===== GIVEN INFORMATION =====
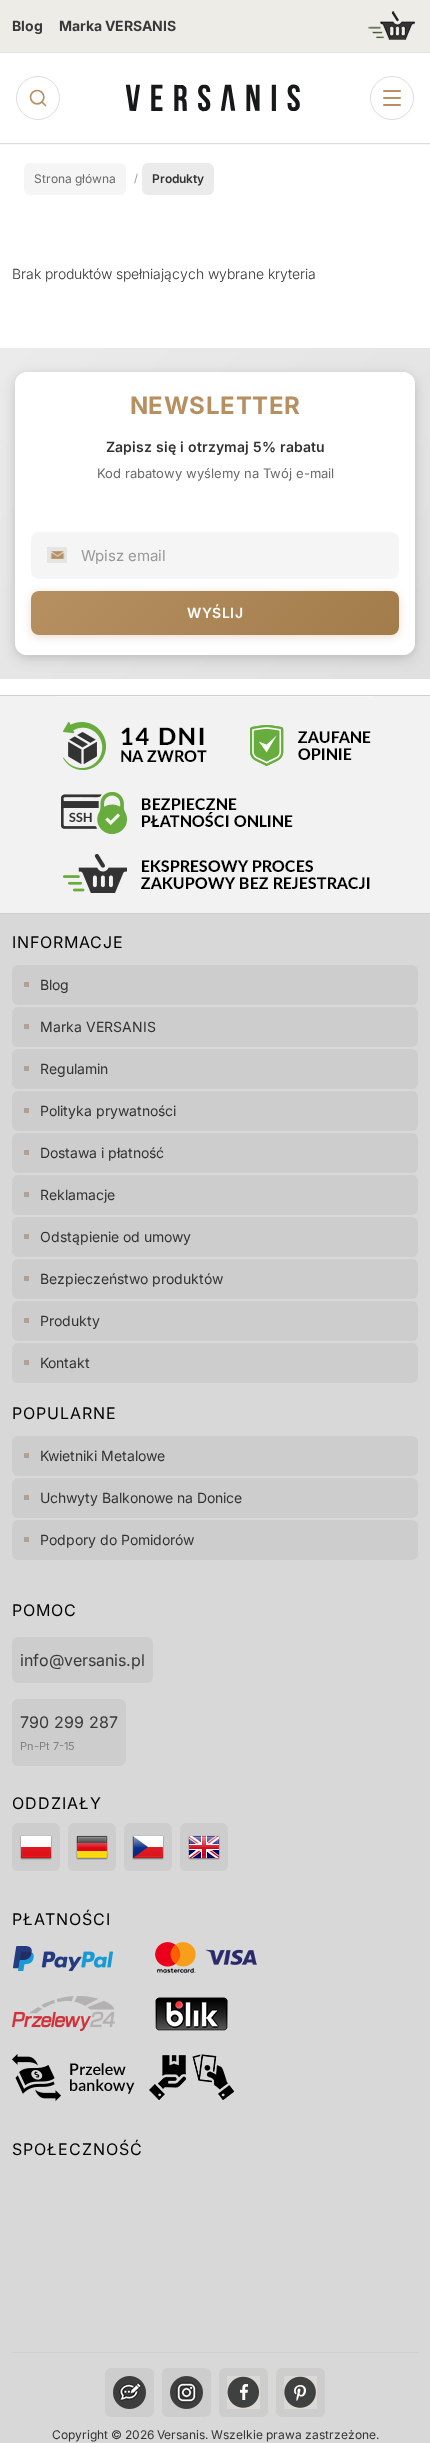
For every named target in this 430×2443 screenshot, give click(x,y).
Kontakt (65, 1362)
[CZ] (148, 1847)
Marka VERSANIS (117, 25)
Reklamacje (77, 1194)
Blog (27, 25)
=====
Copy every entry exactly; drop the pictures.

For every named target in this 430×2443 screenshot, give click(x,y).
Kontakt (65, 1362)
[CZ] (148, 1847)
Marka VERSANIS (117, 25)
Reklamacje (77, 1194)
Blog (27, 25)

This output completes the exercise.